Plus d’un vous dira que la surpopulation est le problème majeur de la province Kayanza. Ce qui n’est pas faux, d’ailleurs. Mais cette prise de position globale pourrait laisser d’autres maux inaperçus.
La jeunesse n’y échappe pas. Astère Hakizimana, un des responsables du Réseau des Organisations des jeunes en Action (REJA) explique pourquoi: «Ici à Muhanga, il y a un fléau qui fait des ravages à savoir les grossesses dans le milieu scolaire. Je ne me hasarderais pas avec des statistiques, toutefois, c’est une réalité qui mine nos jeunes», se désole-t-il.

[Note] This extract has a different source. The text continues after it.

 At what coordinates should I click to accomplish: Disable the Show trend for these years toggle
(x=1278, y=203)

Adelin Batururimi, son camarade du réseau le complète : «Ce qui est inquiétant c’est que dans certains cas, ces jeunes filles sont engrossées par leurs éducateurs. Le cas n’est pas moins grave lorsque l’auteur de la grossesse est un pauvre adolescent qui lui-même ne parvient pas à satisfaire ses besoins financiers les plus élémentaires».

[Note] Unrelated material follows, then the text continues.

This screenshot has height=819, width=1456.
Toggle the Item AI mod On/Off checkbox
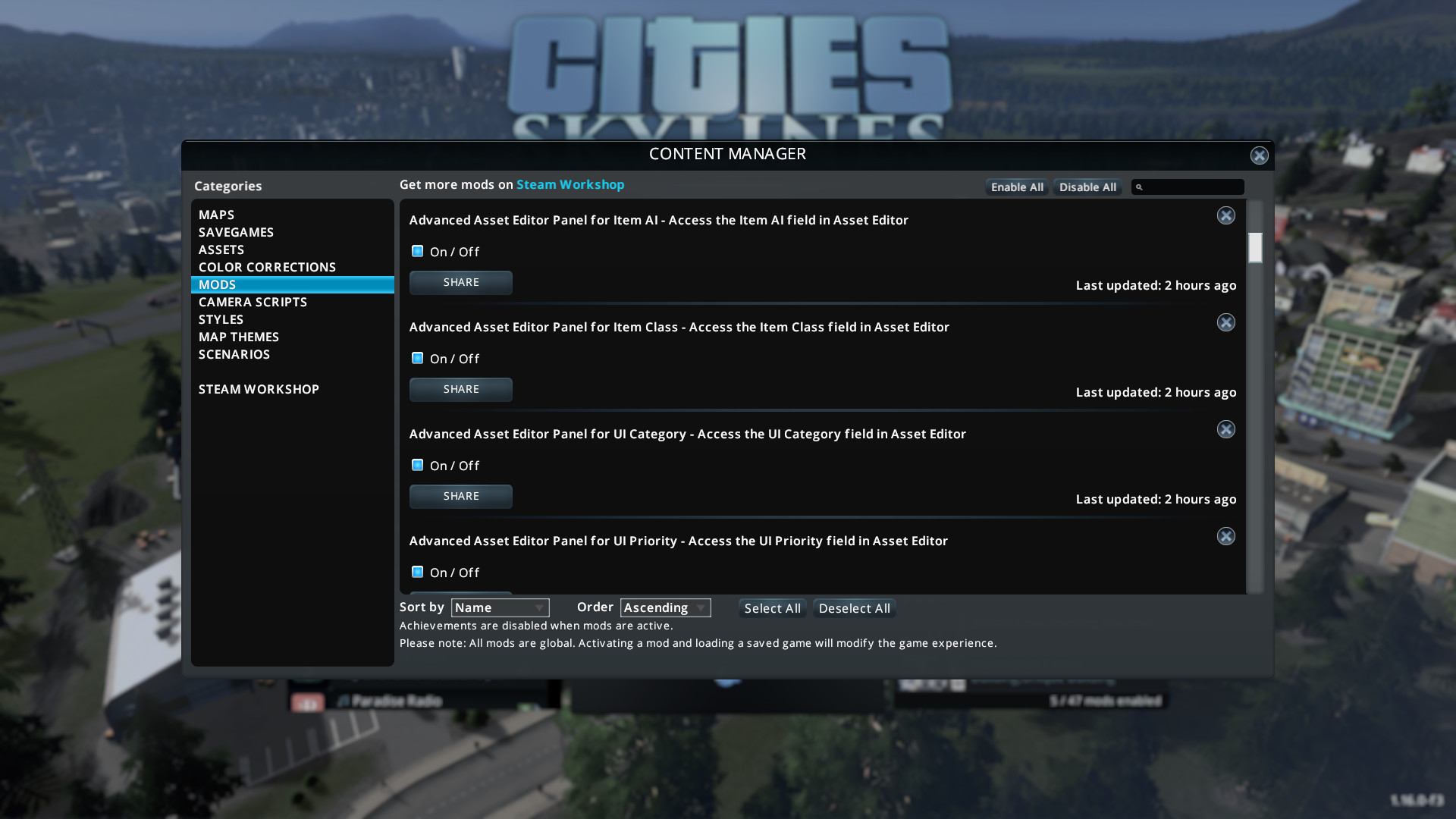[x=417, y=251]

Mais en plus de ce problème lié aux grossesses non désirées dont sont victimes les jeunes filles scolarisées, il y a le chômage qui, lui, est le dénominateur commun d’une grande partie de la jeunesse. Avec la multiplication des établissements scolaires qui alimentent année après année l’effectif des demandeurs d’emploi, les jeunes au chômage deviennent de plus en plus nombreux à Muhanga. Un phénomène qu’Epitace Nijimbere, lauréat du secondaire, trouve inquiétant : «Même les petits écoliers ont perdu confiance en l’école. Elle perd son statut de moyen d’ascension sociale d’autant plus que le petit enfant voit leurs grands frères et sœurs croupir à la maison après les études», remarque amèrement le jeune homme.

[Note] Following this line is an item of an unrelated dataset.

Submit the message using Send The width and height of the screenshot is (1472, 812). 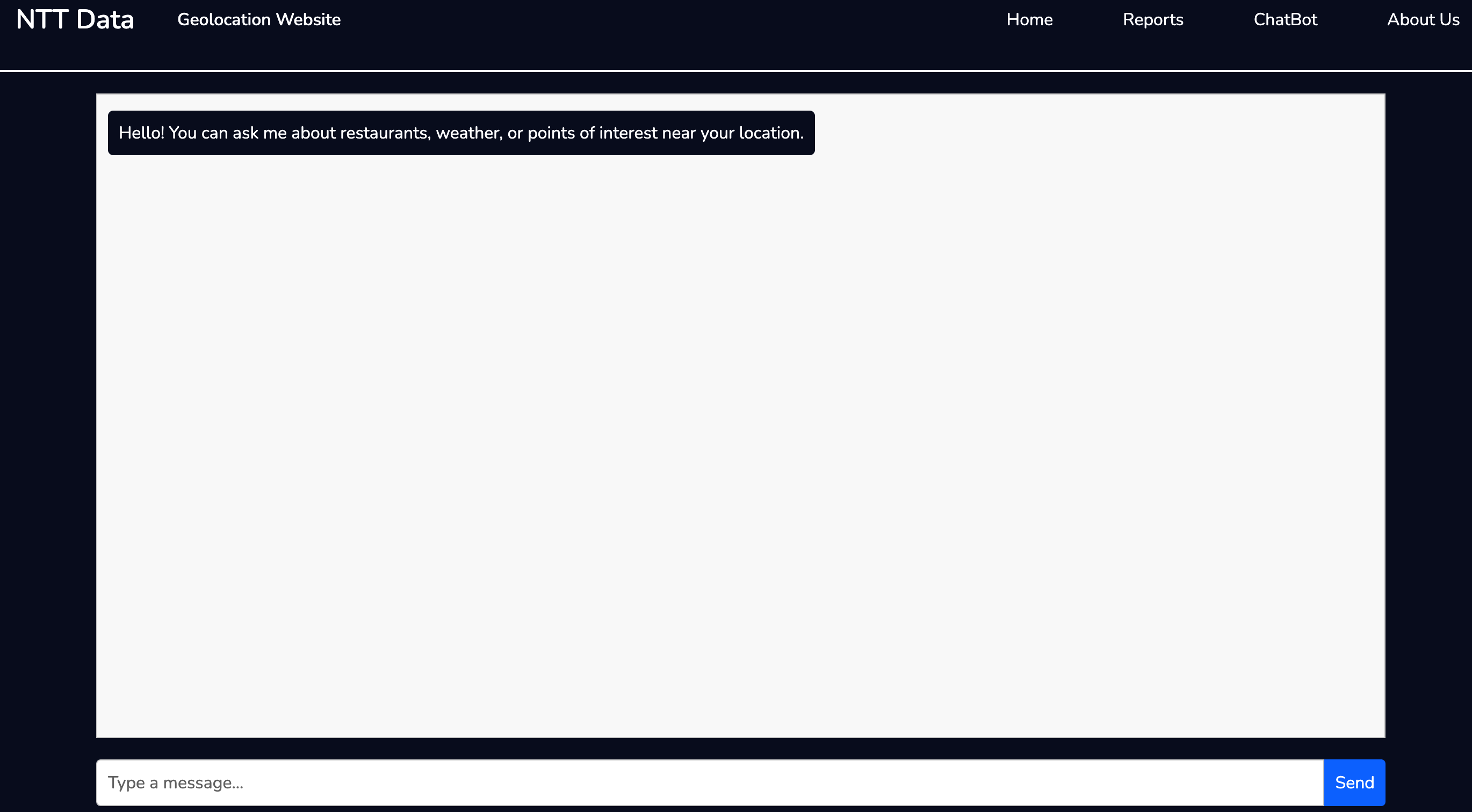(1354, 782)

Quand la misère ouvre la porte aux chemins de l’exode
Sans emploi, sans grand espoir pour le lendemain, certains jeunes de Muhanga sont effleurés par la tentation de l’exode. Pour la plupart, la Tanzanie est la destination favorite. L’outre Malagarazi fait rêver une partie de cette jeunesse de Muhanga qui croit que l’herbe y est plus verte. «Il y a un réseau de passeurs qui vient chercher des jeunes et les embarque pour la Tanzanie via Kayogoro», révèle Adelin. Si l’espoir de l’eldorado n’est pas toujours concrétisé, cette voie continue toujours à séduire.
Bujumbura attire aussi. Boys, nounous, vendeurs ambulants…, c’est souvent l’alternative que prennent les jeunes qui délaissent le banc de l’école pour tenter leurs chances dans la capitale économique.
Et les jeunes leaders dans tout ça?
Face à ces bouleversements, certains jeunes refusent de céder au désespoir. Conscients que la racine du mal est tout d’abord la pauvreté, ils se démènent pour que leurs localités soient des havres de paix qui retiennent ses enfants. Astère Hakizimana s’est transformé en prophète du Saving and Internal Lending Community, SILC. Cette approche qui consiste en un système d’épargne et crédits à l’intérieur d’une petite communauté sans exigences de taux d’intérêts fait le bonheur de ses adhérents. «Depuis que je suis dans un SILC, j’ai pu m’acheter une parcelle de plus d’un million. Puisque j’ai vu l’importance de ces SILC, je cotise pour chaque membre de ma famille et j’exhorte mes connaissances à suivre mon exemple», dit-il.
Le succès de cette campagne menée par ces jeunes leaders a limité les envies d’ailleurs, comme le fait savoir Epitace Nijimbere. «Je connais plusieurs jeunes qui ont renoncé à aller en Tanzanie ou à Bujumbura, parce que grâce à mes conseils, ils ont pu initier des activités génératrices de revenus qui marchent plutôt bien, et l’exemple est en train d’être bien suivi», se réjouit-il.
Le rêve de ces jeunes pionniers est de voir la jeunesse prendre à bras le corps les défis et les surmonter vaillamment. À voir leur hargne, l’avenir ne peut qu’être prometteur.